За кулисами Эл сосала убойно мятный леденец. Ей вечно кусок не лез в горло перед шоу, а после она была слишком разгоряченной, слишком взвинченной, и все, что ей было нужно, это выговориться, выплеснуть все из себя. Но иногда, через несколько часов после того, как она гасила свет, Элисон просыпалась и понимала, что ее тошнит от голода. И тогда ей нужны были пирожные и шоколадные батончики, чтобы набить свою плоть и спастись от издевательств мертвых, от их сварливых щипков и острых, как иголки, зубов. Одному богу известно, говорила Колетт, что такой рацион творит с уровнем инсулина в твоей крови.

Я чертовски хочу джина, подумала она. И представила, как Колетт там, снаружи, сражается за него.

Колетт была резкой, грубой и незаменимой. До того как они начали работать вместе, Эл вечно навязывали условия выступления, которые ей не нравились, но она была слишком застенчива, чтобы сказать, что ее что-то не устраивает. Она никогда не проверяла звук, если только администрация ее об этом не просила, — большая ошибка, это совершенно необходимо. Пока не появилась Колетт, никто не проверял свет и не разгуливал по сцене, подобно суррогатной Эл, чтобы оценить акустику зала и поле зрения выступающего. Никто даже не смотрел, нет ли на полу гвоздей или битого стекла. Никто не заставлял убирать высокий табурет — потому что для нее вечно ставили высокий табурет, не понимая, что она отнюдь не крошка.

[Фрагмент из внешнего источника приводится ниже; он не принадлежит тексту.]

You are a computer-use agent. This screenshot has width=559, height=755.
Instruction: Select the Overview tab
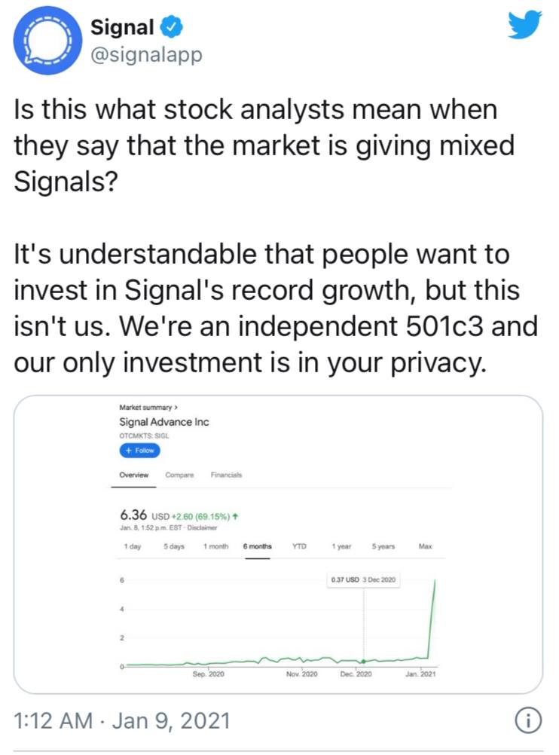tap(134, 475)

Она терпеть не могла взбираться на него и раскачиваться, точно ангел на острие иглы: юбка сбивалась, Эл, балансируя, пыталась вытащить ее из-под зада и чувствовала, как стул брыкается, угрожая сбросить ее с себя. Пока не появилась Колетт, все шоу она проводила на ногах, лишь опираясь на стул, иногда еще клала на него руку, словно его ставили именно для этого. Но Колетт, едва заметив на сцене табурет, делала из администрации котлету. «Уберите это, она не работает в таких условиях».